"Who to blame for flu? Maybe the U.S., study finds"
by
Maggie Fox and Peter Cooney
May 27th, 2010
Reuters
by
Maggie Fox and Peter Cooney
May 27th, 2010
Reuters
The United States may provide an incubating ground for some flu strains, helping them migrate to warmer climates, U.S. researchers said on Thursday.
For many years, researchers assumed that flu strains were mostly the product of China and Southeast Asia.
But a team at the University of Michigan, the Howard Hughes Medical Institute and Florida State University found that not all strains of flu circulating in North America die off at the end of influenza season.

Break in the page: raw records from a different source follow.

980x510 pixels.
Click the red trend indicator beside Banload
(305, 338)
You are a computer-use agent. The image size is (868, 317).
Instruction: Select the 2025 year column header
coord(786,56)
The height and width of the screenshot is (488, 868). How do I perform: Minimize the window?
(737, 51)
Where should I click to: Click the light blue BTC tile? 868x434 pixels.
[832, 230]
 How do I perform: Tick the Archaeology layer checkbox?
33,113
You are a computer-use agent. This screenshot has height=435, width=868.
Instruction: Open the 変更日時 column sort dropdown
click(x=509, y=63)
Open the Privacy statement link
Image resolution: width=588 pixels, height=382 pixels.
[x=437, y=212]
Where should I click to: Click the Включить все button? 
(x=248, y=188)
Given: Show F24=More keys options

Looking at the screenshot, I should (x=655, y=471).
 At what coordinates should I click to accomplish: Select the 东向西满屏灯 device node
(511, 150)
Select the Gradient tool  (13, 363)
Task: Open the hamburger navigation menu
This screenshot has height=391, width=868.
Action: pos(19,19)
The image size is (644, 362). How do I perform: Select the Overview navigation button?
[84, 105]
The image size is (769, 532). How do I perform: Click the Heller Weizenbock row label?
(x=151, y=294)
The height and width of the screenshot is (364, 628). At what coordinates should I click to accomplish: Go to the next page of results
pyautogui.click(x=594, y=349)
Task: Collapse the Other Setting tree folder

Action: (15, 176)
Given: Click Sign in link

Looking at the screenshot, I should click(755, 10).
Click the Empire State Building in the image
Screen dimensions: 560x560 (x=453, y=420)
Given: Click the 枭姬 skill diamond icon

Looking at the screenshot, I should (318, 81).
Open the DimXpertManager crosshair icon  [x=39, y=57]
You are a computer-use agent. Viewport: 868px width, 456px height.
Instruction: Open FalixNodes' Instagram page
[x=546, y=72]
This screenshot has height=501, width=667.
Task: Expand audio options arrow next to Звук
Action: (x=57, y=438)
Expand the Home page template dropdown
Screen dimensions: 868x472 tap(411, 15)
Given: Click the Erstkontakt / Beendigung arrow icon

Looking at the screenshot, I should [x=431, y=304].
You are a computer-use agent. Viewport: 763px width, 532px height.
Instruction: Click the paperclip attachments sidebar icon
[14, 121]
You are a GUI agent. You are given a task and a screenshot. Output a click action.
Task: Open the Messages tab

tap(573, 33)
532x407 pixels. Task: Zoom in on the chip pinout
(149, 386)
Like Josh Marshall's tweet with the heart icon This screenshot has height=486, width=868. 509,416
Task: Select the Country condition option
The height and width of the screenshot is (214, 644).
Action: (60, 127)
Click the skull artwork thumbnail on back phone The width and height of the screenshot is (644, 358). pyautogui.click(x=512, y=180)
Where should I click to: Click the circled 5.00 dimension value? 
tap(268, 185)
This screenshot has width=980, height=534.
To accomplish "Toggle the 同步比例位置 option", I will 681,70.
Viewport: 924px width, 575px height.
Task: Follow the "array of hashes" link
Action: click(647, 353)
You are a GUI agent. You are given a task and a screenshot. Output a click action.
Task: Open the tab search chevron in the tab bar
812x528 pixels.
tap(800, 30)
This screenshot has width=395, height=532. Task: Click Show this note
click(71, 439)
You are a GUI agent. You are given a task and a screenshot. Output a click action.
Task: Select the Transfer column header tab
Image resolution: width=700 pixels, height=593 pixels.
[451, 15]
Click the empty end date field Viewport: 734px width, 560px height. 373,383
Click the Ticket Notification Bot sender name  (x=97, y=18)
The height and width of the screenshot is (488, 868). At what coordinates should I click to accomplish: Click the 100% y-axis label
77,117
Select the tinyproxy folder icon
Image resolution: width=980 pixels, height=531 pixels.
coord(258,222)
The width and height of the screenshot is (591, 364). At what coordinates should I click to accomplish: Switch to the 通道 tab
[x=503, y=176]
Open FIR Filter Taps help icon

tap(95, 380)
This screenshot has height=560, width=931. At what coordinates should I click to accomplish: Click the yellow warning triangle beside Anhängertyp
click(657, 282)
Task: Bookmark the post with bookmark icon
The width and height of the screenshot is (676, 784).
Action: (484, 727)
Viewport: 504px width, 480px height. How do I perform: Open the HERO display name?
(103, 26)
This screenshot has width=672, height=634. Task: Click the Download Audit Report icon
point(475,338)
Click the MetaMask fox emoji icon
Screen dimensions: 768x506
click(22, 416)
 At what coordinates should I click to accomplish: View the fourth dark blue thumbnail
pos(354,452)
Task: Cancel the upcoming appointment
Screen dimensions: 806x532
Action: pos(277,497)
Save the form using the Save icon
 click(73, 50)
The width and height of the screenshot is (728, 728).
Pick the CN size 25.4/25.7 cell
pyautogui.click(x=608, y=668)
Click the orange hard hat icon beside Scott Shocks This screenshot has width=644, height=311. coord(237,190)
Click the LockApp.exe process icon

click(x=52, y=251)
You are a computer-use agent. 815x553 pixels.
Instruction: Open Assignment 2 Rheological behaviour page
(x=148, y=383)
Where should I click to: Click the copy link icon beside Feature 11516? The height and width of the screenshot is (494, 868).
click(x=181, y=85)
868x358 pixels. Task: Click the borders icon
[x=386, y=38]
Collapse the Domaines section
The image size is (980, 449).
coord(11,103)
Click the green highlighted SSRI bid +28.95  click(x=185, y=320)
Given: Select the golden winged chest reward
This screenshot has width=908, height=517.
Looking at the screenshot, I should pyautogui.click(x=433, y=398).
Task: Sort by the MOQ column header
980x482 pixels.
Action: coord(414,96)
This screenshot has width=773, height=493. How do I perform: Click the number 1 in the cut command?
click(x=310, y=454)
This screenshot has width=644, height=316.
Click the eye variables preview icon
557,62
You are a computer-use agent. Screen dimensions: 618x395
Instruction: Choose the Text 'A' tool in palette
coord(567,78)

Some of those appear to head to South America, and some migrate even farther, the reported. That may have happened with the H1N1 swine flu pandemic, they added.
"We found that although China and Southeast Asia play the largest role in the influenza A migration network, temperate regions -- particularly the USA -- also make important contributions," said Trevor Bedford of the University of Michigan, whose study appears in the Public Library of Science journal PLoS Pathogens.
He and his colleagues tested genetic sequences from seasonal flu viruses collected from patients around the world between 1998 and 2009. They built a sort of family tree, charting the relationships among the viruses.
The new understanding of flu may require public health officials to change some of their strategies for fighting flu, they said.
For example, aggressive use of antiviral drugs such as Roche AG's Tamiflu could promote drug resistance if flu strains never really die out in the United States.
"We found, for instance, that South America gets almost all of its flu from North America," Bedford said in a statement.
"This would suggest that rather than giving South America the same vaccine that the rest of the world gets, you could construct a vaccine preferentially from the strains that were circulating in North America the previous season."
The findings could also be used to keep better track of flu strains, the team said.
"By doing this kind of research, we get a clearer idea of where in the world flu is actually coming from. We know that it's mostly Southeast Asia, but now we see that it can come out of temperate regions as well, so our surveillance needs to become more global," Bedford said.
The first cases of H1N1 swine flu were diagnosed in the United States. Experts are still unsure where swine flu originated, but genetic analysis suggests it came from pigs and had been circulating for many years before it was detected.